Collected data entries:
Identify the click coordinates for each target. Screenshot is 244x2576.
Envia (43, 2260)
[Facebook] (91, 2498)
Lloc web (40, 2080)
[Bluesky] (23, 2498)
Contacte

#### [WORK INSTRUCTION]
The records above must be repeated exactly, in their entirety.

#### [WRITTEN SOLUTION]
Identify the click coordinates for each target. Screenshot is 244x2576.
Envia (43, 2260)
[Facebook] (91, 2498)
Lloc web (40, 2080)
[Bluesky] (23, 2498)
Contacte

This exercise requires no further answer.